Layers 30 (30 Base/10 Attention)
Context Length 32,768 Tokens
Train the Trainer 17 Trillion Tokens
License LFM Open License V1.0
Native Support llama.cpp, vLLM, SGLang, MLX

The Key Takeaways

  • Hybrid ‘A2B’ Architecture: This model is based on a ratio of 1:3. GQA stands for Grouped Question Attention The following are some of the ways to get in touch with us: Gated short Convolutions. By utilizing linear-complexity ‘Base’ layers for 30 out of 40 layers, the model achieves much faster prefill and decode speeds with a significantly reduced memory footprint compared to traditional all-attention Transformers.
  • Sparse MoE Efficiency: Even though you have There are 24 total parameters.The model is only active when the button is pressed The 2.3 billion parameter per token. This ‘Sparse Mixture of Experts’ design allows it to deliver the reasoning depth of a large model while maintaining the inference latency and energy efficiency of a 2B-parameter model.
  • True Edge Capability The model was optimized via hardware-in the-loop search. It is made to fit into any space. 32GB RAM. The software can now be installed on any consumer hardware including laptops that have integrated NPUs and GPUs.
  • State-of-the-Art Performance: LFM2-24B-A2B outperforms larger competitors like Qwen3-30B-A3B The following are some examples of how to get started: Snowflake Gpt-oss-20b Benchmarks show it hits approximately in terms of throughput. Benchmarks shows it hitting approximately 26.8K tokens per second On one H100 we see a near-linear scaling, and high performance in tasks with long contexts up to the limit of its capability. 32k token window.

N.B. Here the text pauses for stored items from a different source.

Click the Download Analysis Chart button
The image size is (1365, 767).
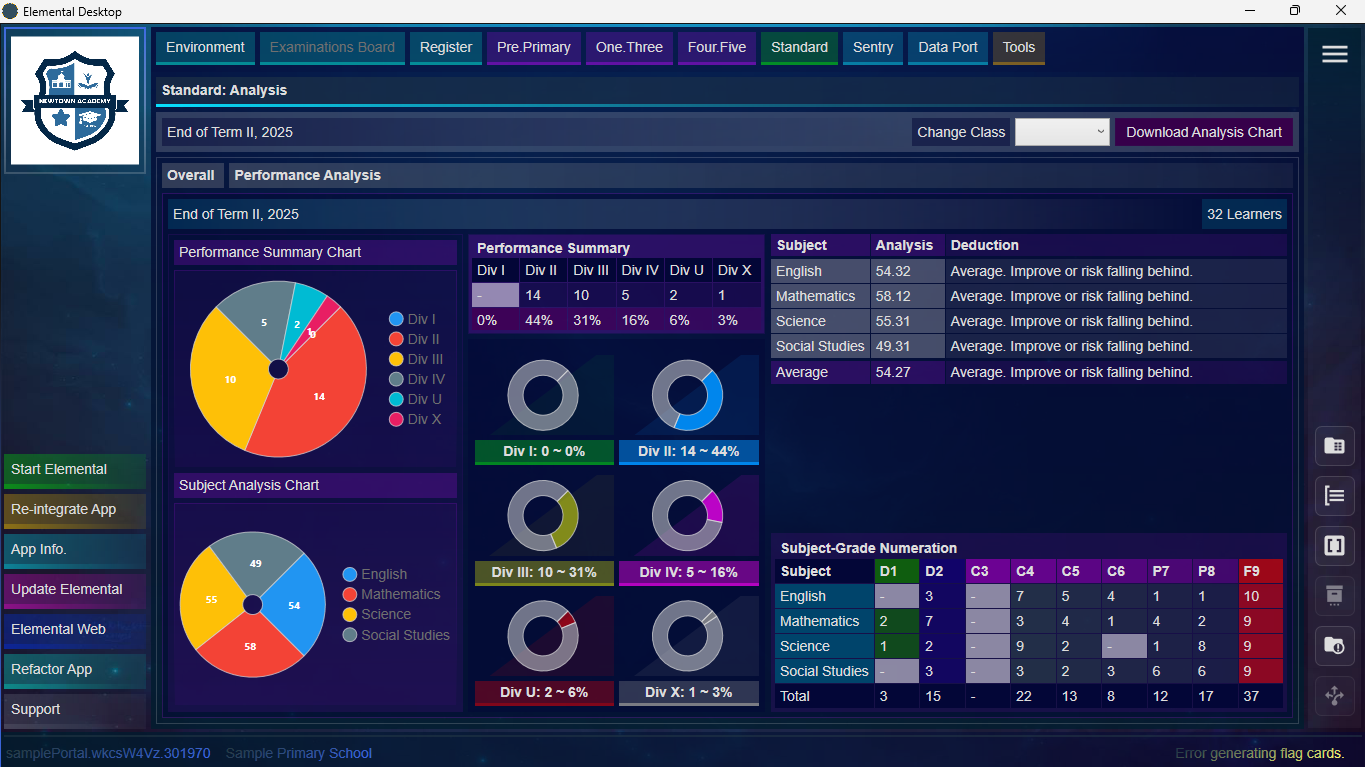pyautogui.click(x=1203, y=131)
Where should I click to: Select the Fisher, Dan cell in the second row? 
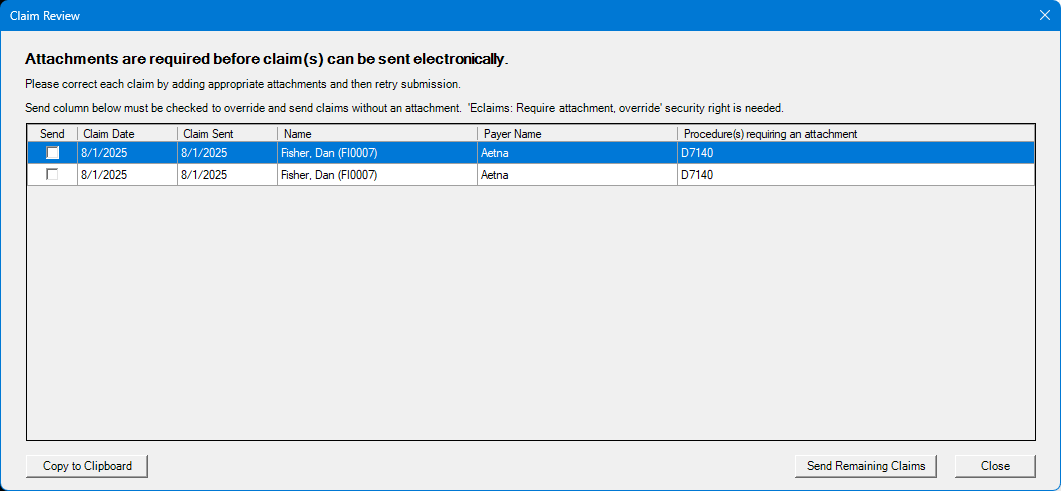pos(378,174)
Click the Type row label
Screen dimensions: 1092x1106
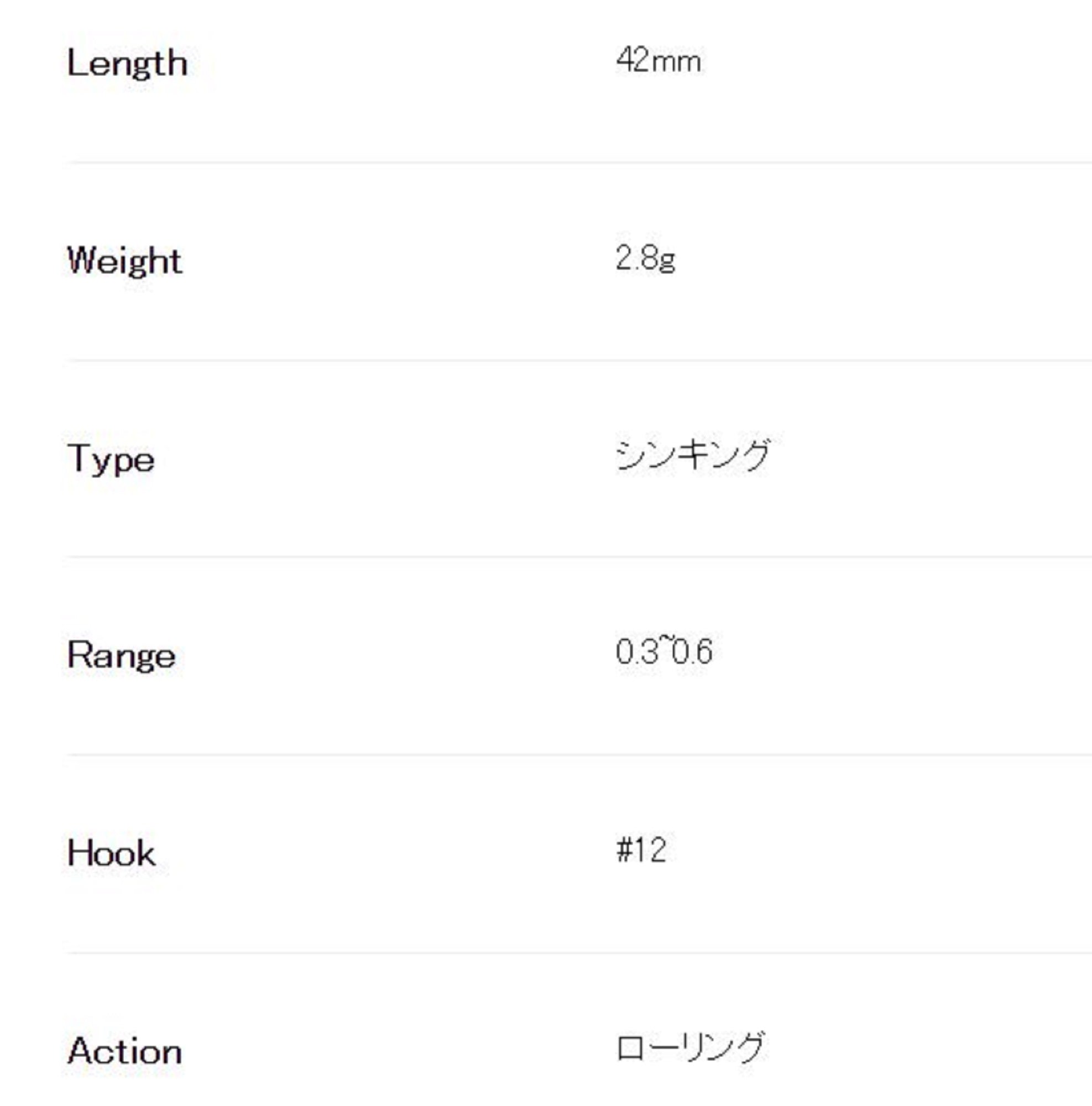tap(111, 460)

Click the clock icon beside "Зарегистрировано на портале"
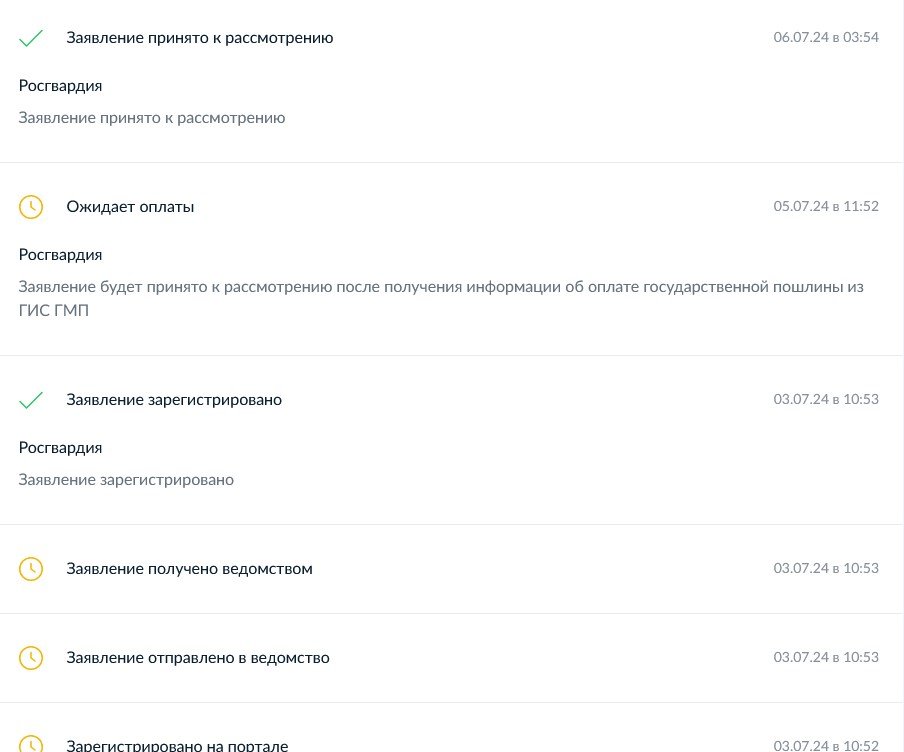point(31,745)
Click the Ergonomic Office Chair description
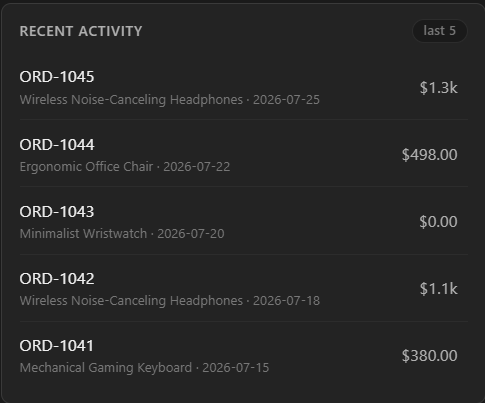This screenshot has width=485, height=403. pos(86,167)
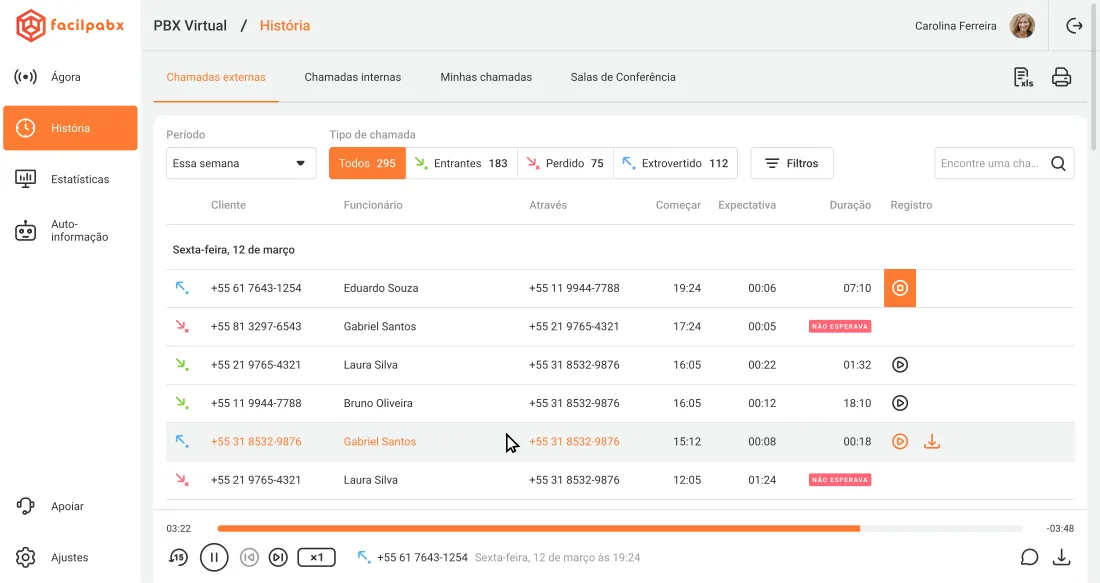
Task: Open the Período dropdown showing Essa semana
Action: (241, 163)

Click here to find out more Technical details The following are some examples of how to get started: Model weights. Also, feel free to follow us on Twitter Don’t forget about our 120k+ ML SubReddit Subscribe Now our Newsletter. Wait! What? now you can join us on telegram as well.


AI ar
Share. Facebook Twitter LinkedIn Email
Avatar
Gavin Wallace

Related Posts

JiuwenClaw Pioneers “Coordination Engineering”: Next leap to harness engineering

22/04/2026

The Coding for Building a Hyperopt-based Conditional Bayesian Optimization Pipeline with Early Stopping and Hyperopt

22/04/2026

Photon releases Spectrum, an open-source TypeScript framework that deploys AI agents directly to iMessages, WhatsApp and Telegram

22/04/2026

OpenAI Open-Sources – Euphony: a web-based visualization tool for Harmony session data and Codex chat logs

22/04/2026
Top News

Internet Archive, the most popular tool for archiving data on the internet is at Risk

A startup created a psychedelic drug without causing a trip using AI

Do Large Language Models (LLMs), or just good at simulating intelligence, represent real AI? • AI Blog

Anthropic agrees to pay authors at least $1.5 billion in AI Copyright Settlement

Google Shakes Up Its Agent Team After OpenClaw Craze

Load More
AI-Trends.Today

Your daily source of AI news and trends. Stay up to date with everything AI and automation!

X (Twitter) Instagram
Top Insights

Apple Is Pushing AI Into More of Its Products—but Still Lacks a State-of-the-Art Model

10/06/2025

The Building of an Advanced Convolutional Neural Network With Attention to DNA Sequence Classification & Interpretability

16/09/2025
Latest News

Some of them Were Scary Good. They were all pretty scary.

22/04/2026

JiuwenClaw Pioneers “Coordination Engineering”: Next leap to harness engineering

22/04/2026
X (Twitter) Instagram
  • Privacy Policy
  • Contact Us
  • Terms and Conditions
© 2026 AI-Trends.Today

Type above and press Enter to search. Press Esc to cancel.